● **STORED ROWS**
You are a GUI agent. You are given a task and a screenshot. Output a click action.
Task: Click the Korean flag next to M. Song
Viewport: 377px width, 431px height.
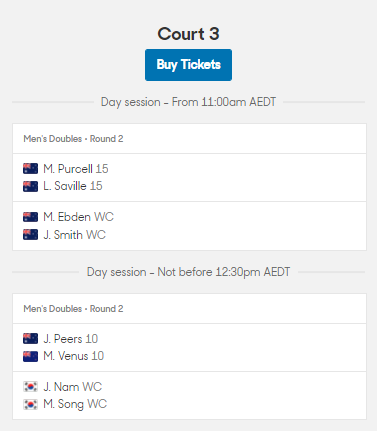[30, 404]
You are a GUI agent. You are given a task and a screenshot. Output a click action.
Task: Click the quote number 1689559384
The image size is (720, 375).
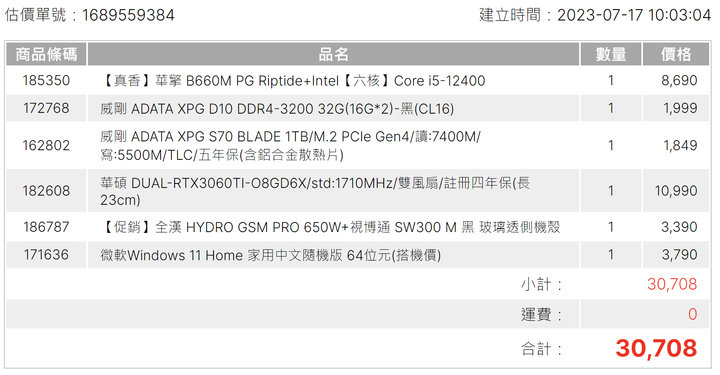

● **GIVEN PROBLEM**
Rewrite all of the records with "GUI agent" changed to "interface assistant" and every other word kept the same. Leave the pictures out.

● **FINISHED ANSWER**
You are a interface assistant. You are given a task and a screenshot. Output a click action.
Task: Click the Korean flag next to M. Song
Viewport: 377px width, 431px height.
[30, 404]
You are a interface assistant. You are given a task and a screenshot. Output a click action.
Task: Click the quote number 1689559384
The image size is (720, 375).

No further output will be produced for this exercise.